On December 16, 2003 06:39 pm, Chris Morgan wrote:
I was chatting with Rudolf Kastl(che on #winehq) and he was mentioning the things that he was doing for the rpm package. One of the patches he applies to wine prior to packaging it is a patch that creates local user config files if they don't exist. This helps end users as they don't have to worry about the package maintainer providing valid config files. I thought this sounded like a pretty neat idea to improve usability. The patch currently copies files from /etc/* which means they would need to be installed there during the process.
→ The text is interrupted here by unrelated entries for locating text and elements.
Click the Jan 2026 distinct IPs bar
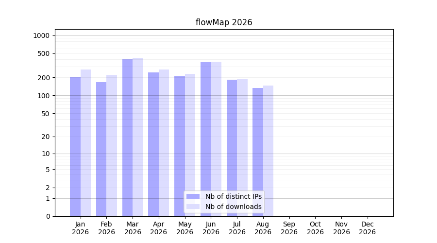This screenshot has width=437, height=243. pyautogui.click(x=75, y=146)
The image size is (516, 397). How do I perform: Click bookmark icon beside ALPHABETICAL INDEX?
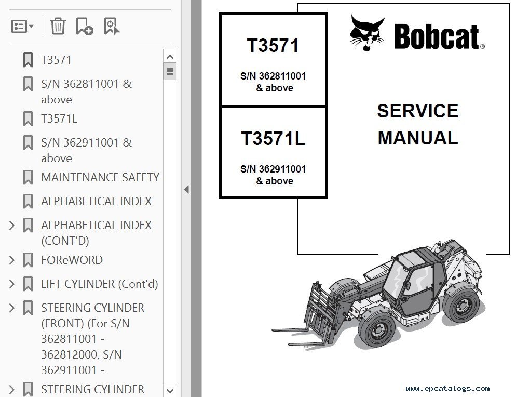click(28, 202)
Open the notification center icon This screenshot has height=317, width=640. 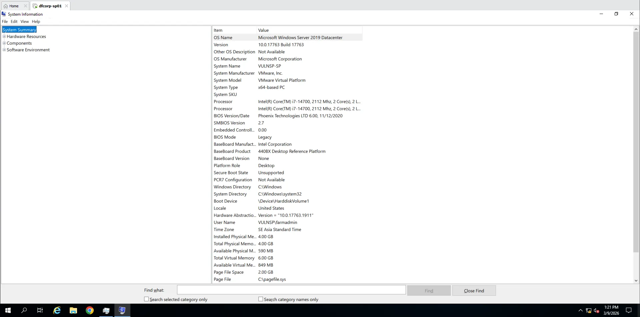[x=629, y=310]

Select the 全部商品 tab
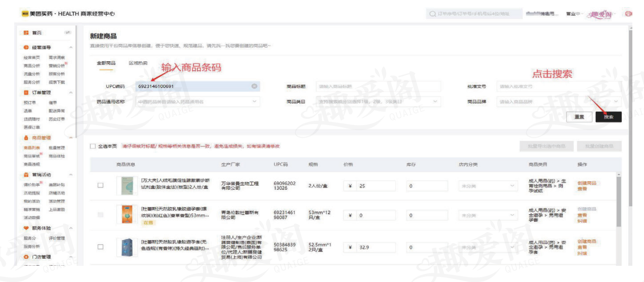pos(106,63)
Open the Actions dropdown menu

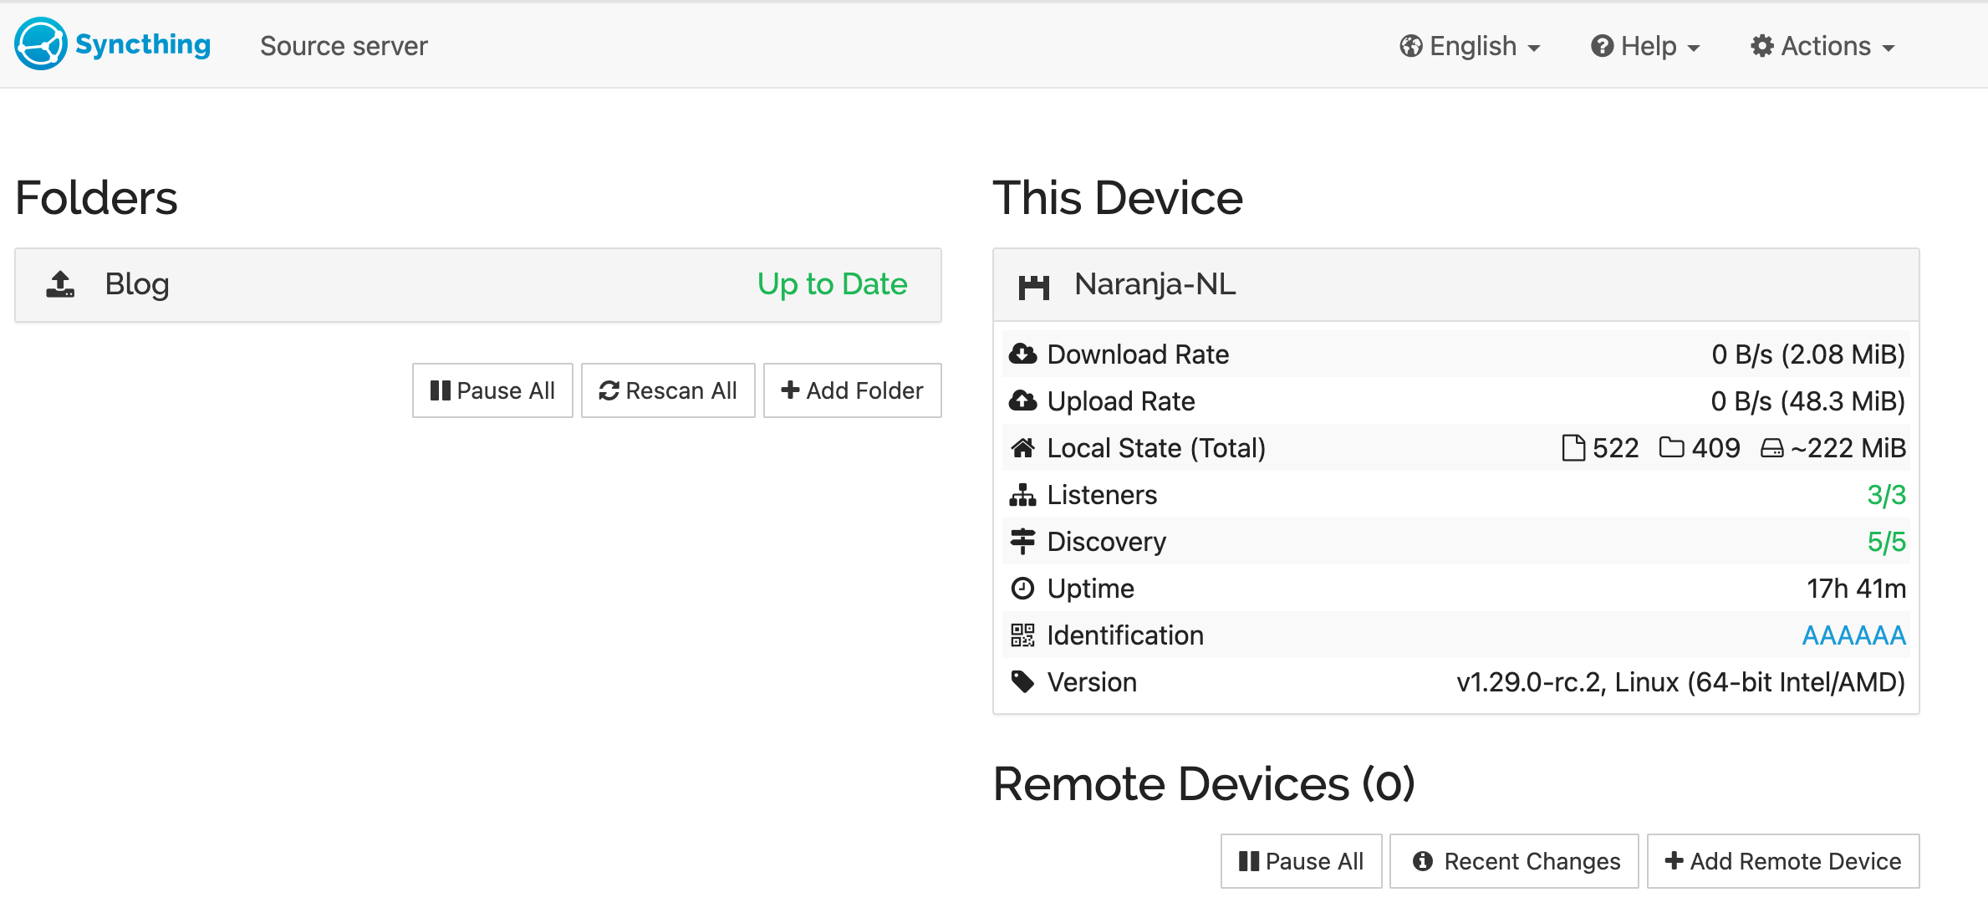pyautogui.click(x=1823, y=46)
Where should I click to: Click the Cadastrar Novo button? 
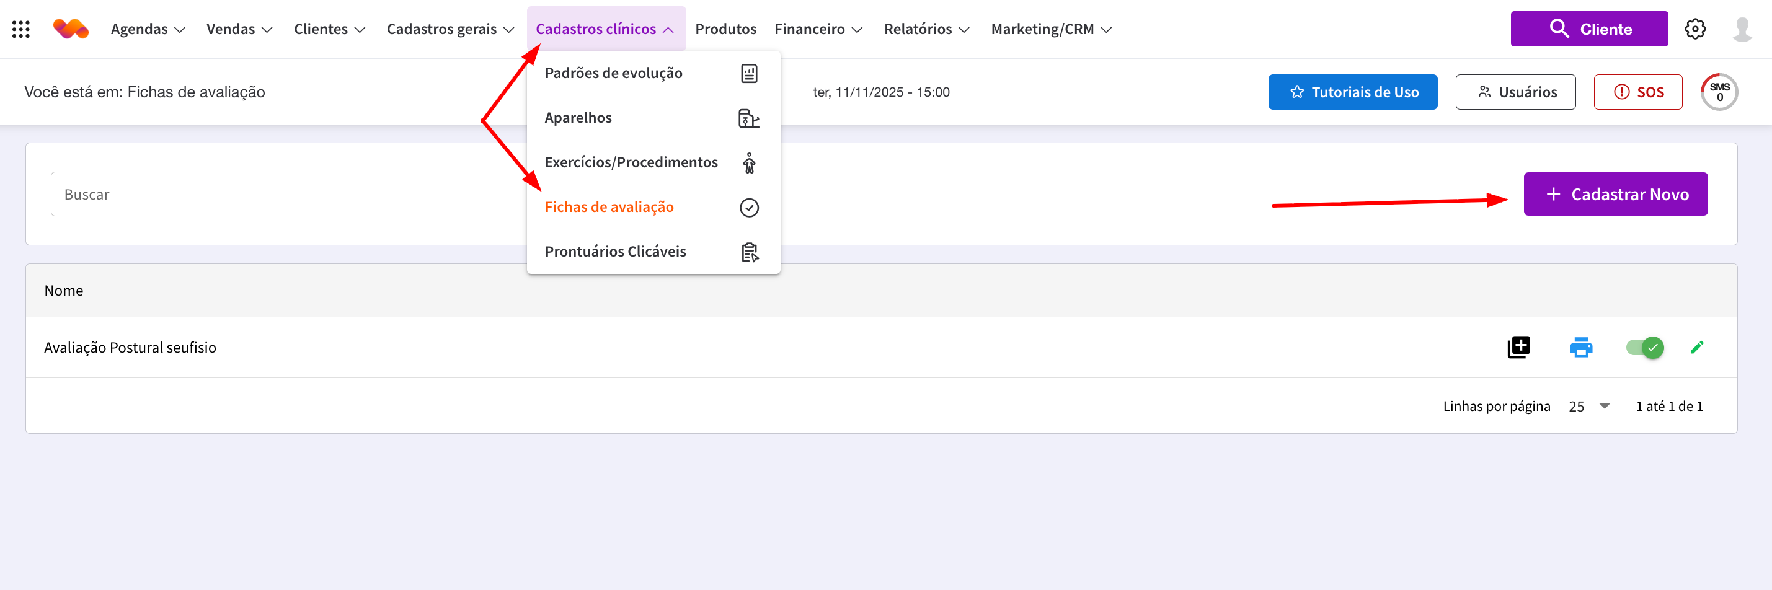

I was wondering if it would make more sense during the compile process to take the default configuration files, config, system.reg, user.reg and userdef.reg and convert these to binary form and compile them into the wine binary itself. We could detect the lack of these files at startup and install them for the user.
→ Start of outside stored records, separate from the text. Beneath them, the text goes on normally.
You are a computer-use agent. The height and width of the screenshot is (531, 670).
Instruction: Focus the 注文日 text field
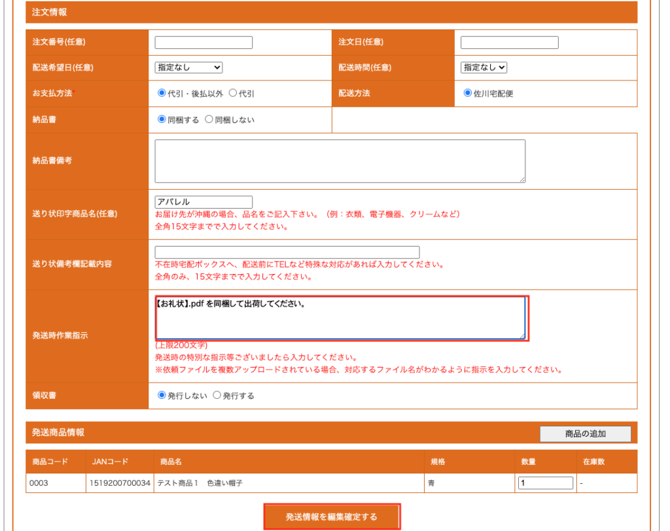pos(509,43)
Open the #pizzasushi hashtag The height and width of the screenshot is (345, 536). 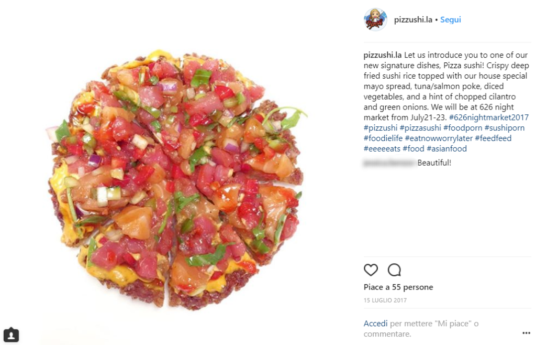pos(420,128)
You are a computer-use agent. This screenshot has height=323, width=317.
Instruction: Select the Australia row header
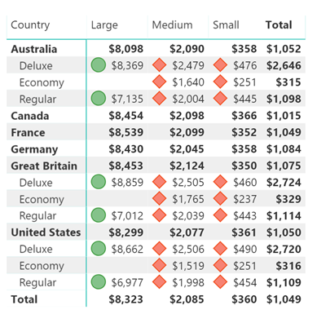coord(34,49)
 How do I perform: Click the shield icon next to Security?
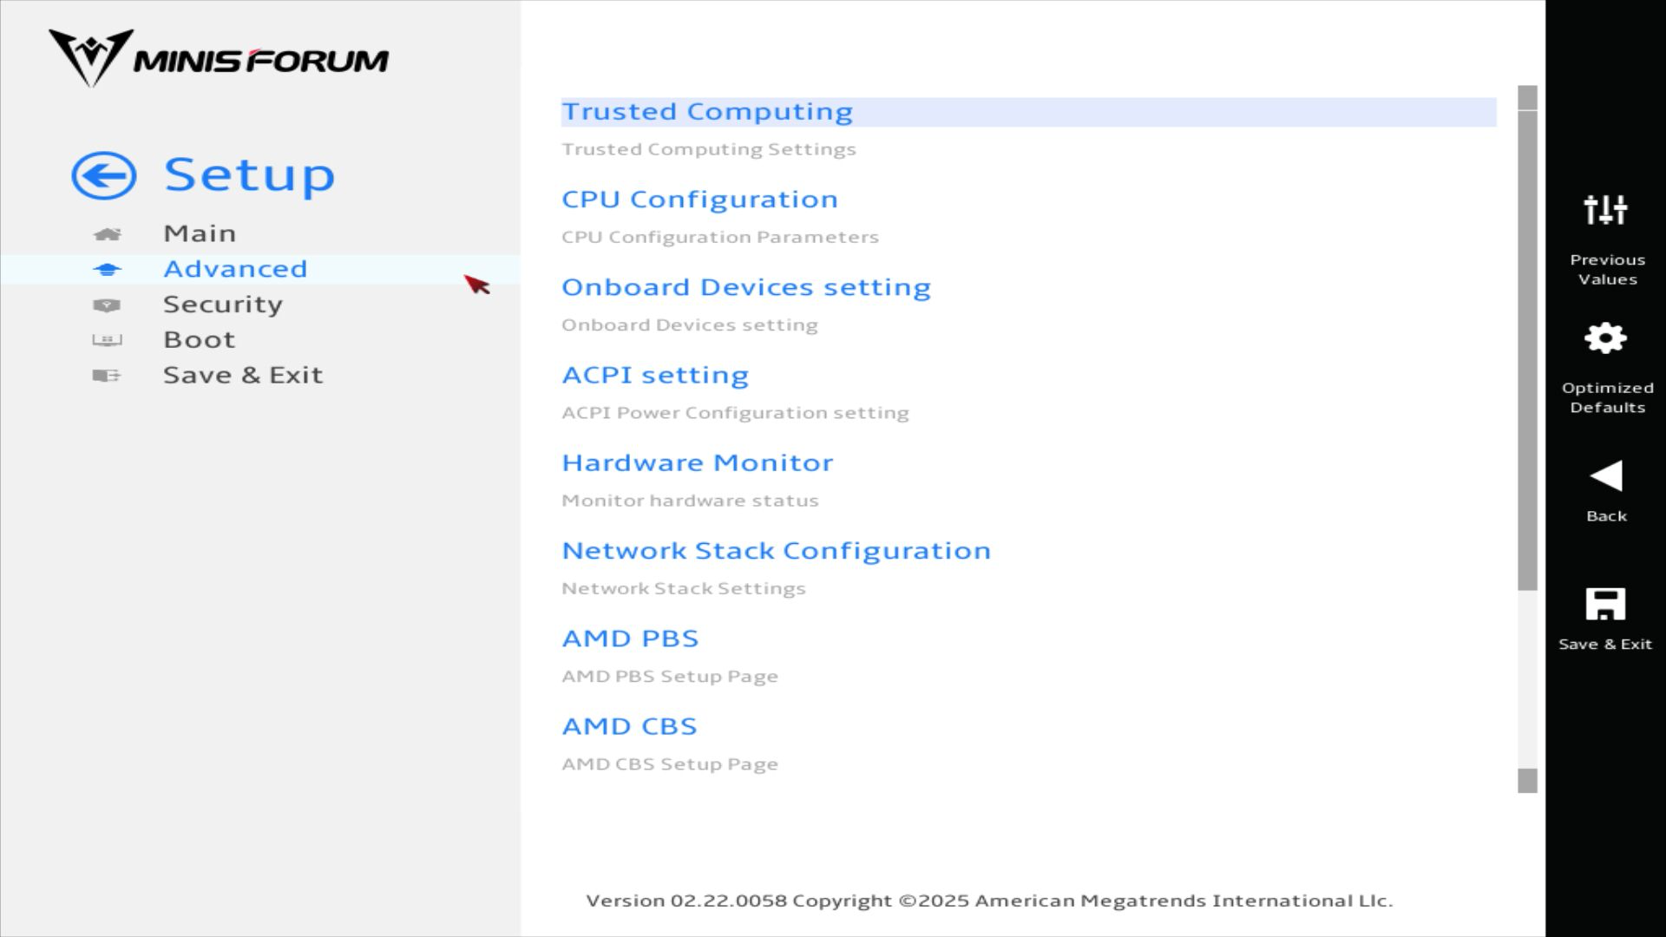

I don't like the idea; I much prefer the idea of copying them from somewhere in /etc, as redhat does. The default config file in /etc can then be modified so that it matches the distribution (redhat have their cd at /mnt/cdrom) and it can be modified by the sysadmin
Another feature could be a command line switch that would rebuild a users config, like:
'wine --rebuild-config'
that would reset the users config back to the defaults.
Interesting idea
Sound like something reasonable? Should we instead be putting the default files somewhere on the users machine and copying them over like the patch does?